Among the Winnebago, the right to narrate a given myth, that is, a waikan, belongs, as I have already indicated, either to a particular family or to a particular individual. In a certain sense it is his ‘property’, and as such often possesses a high pecuniary value. Where the myth was very sacred or very long, it had to be purchased in installments. The number of individuals, however, to whom it would be sold was strictly limited, because no one would care to acquire the right to tell a myth out of idle curiosity nor would it be told by its owner to such a one. What actually occurred was that a waikan passed, through purchase, from one gifted raconteur to another.

This meant that its content and style, while they may have been fixed basically and primarily by tradition, were fixed secondarily by individuals of specific literary ability who gave such a waikan the impress of their particular temperaments and genius.

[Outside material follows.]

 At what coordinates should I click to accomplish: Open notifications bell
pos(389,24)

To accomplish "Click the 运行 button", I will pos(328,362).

That they would attempt to narrate it as excellently and authentically as their most gifted predecessors had done stands to reason. The strict conformists and ‘classicists’ among the raconteurs would manifestly try to preserve the exact language of a predecessor. However, fidelity was not demanded of him. In fact, an audience generally preferred and valued a raconteur in terms of his own style and phrasing, that is, in terms of his own personality. We must never forget that we are not dealing here with narratives that were written down. Every narrative was, strictly speaking, a drama where as much depended upon the acting of the raconteur as upon his actual narration. This may seem an unnecessarily elementary point for me to stress, but it is frequently forgotten.

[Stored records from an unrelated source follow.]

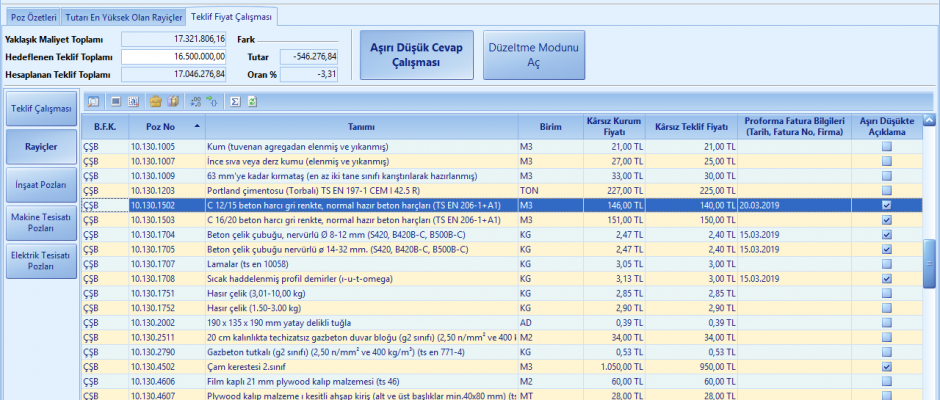Click the magnifier preview icon in toolbar
Image resolution: width=940 pixels, height=400 pixels.
point(93,101)
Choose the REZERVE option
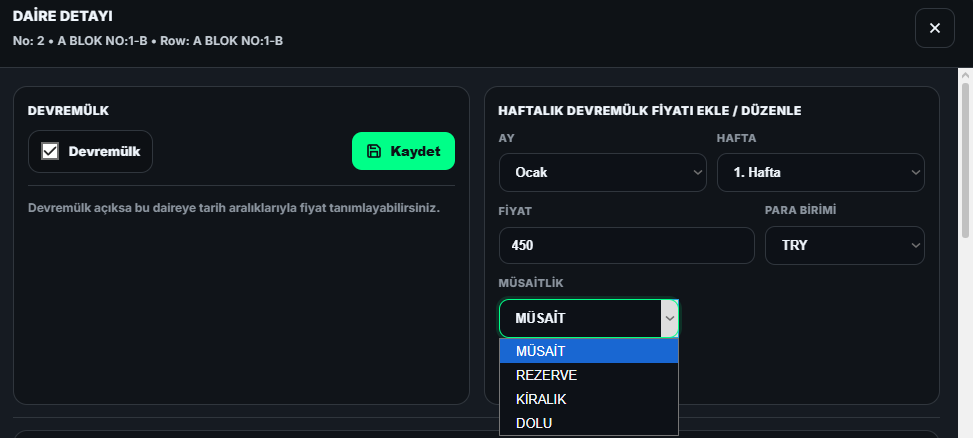The image size is (973, 438). (x=588, y=375)
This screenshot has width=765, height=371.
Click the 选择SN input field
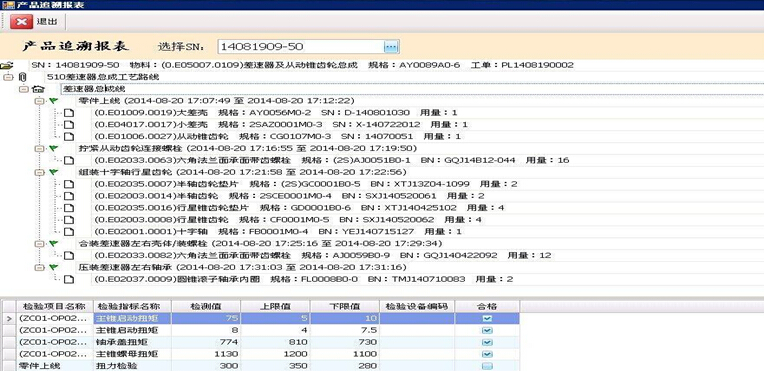pyautogui.click(x=302, y=47)
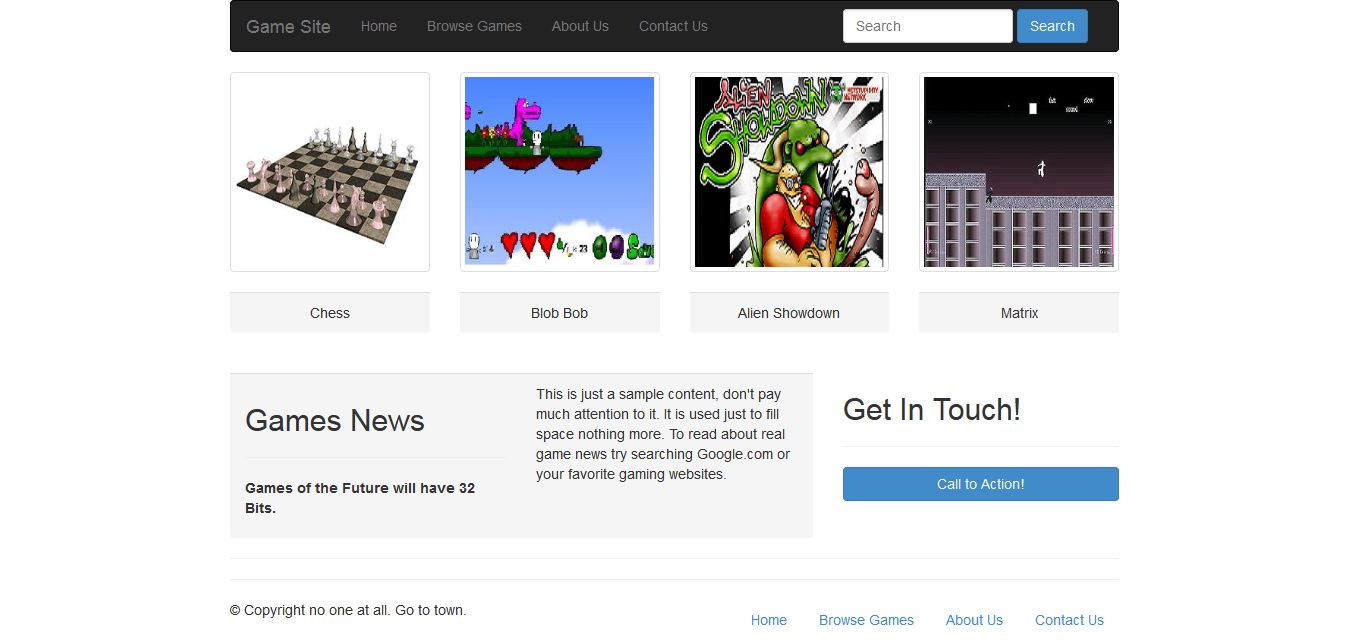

On the narrative tradition of the Winnebago , a Native American of the Great Lakes region; Paul Radin, The Trickster: A Study in American Indian Mythology, New York: Philosophical Library, p. 122-123
Illustration inspired by a drawing from The Hohokam 

To tell only part of the story


Quite often, [in Aboriginal Australia,] fragments [of stories] would be told, referring to places or to characters without expanding on the actions or following through the story-line. A child travelling through the country of some close relative (mother, father, grandparent, for instance) might be told the name of special site and of its spirit-presence, or a wife might be given such information on her first visit to her husband’s country. These items could probably be expanded later into more complete accounts. They were a vital part of the overall process of teaching and learning and knowing about myth-stories and their context in any given region.

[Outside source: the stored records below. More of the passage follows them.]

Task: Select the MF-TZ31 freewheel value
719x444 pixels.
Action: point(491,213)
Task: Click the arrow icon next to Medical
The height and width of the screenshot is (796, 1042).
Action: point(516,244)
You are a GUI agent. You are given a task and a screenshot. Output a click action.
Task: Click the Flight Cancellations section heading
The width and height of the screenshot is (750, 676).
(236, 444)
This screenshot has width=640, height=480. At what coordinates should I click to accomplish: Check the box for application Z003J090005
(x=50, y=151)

Roland M. Berndt and Catherine Berndt, The Speaking Land: Myth and Story in Aboriginal Australia, Victoria: Penguin Books, 1989 p. 9
Illustration inspired by a design of the Haida people



The easiest part is to write down the story.

Caballo carro

The intellectual nature of a story is exhausted with its text, but the functional, cultural, and pragmatic aspect of any native tale is manifested as much in its enactment, embodiment, and contextual relations as in the text. It is easier to write down the story than to observe the diffuse, complex ways in which it enters into life, or to study its function by the observation of the bast social and cultural realities into which it enters. And this is the reason why we have so many text and why we known so little about the very nature of myth.

B. Malinowski, “Myth in Primitive Psychology”, in Bronislaw Malinowski, Malinowski and the Work of Myth, edited by Ivan Strenski, Princeton: Princeton University Press, p. 89.
Illustration inspired on engravings from a cave in the island of Götland.

A good story protects your home

El cuervo

Knowing a good story will protect your home and children and property. A myth is just like a big stone foundation – it lasts a long time.

Navaho; C. Kluckhohn, “Myths and Rituals: A General Theory”, en Harvard Theological Review, vol. 35, 1942, p. 74.
Illustration inspired on the art of the Indians of the northwest coast of America.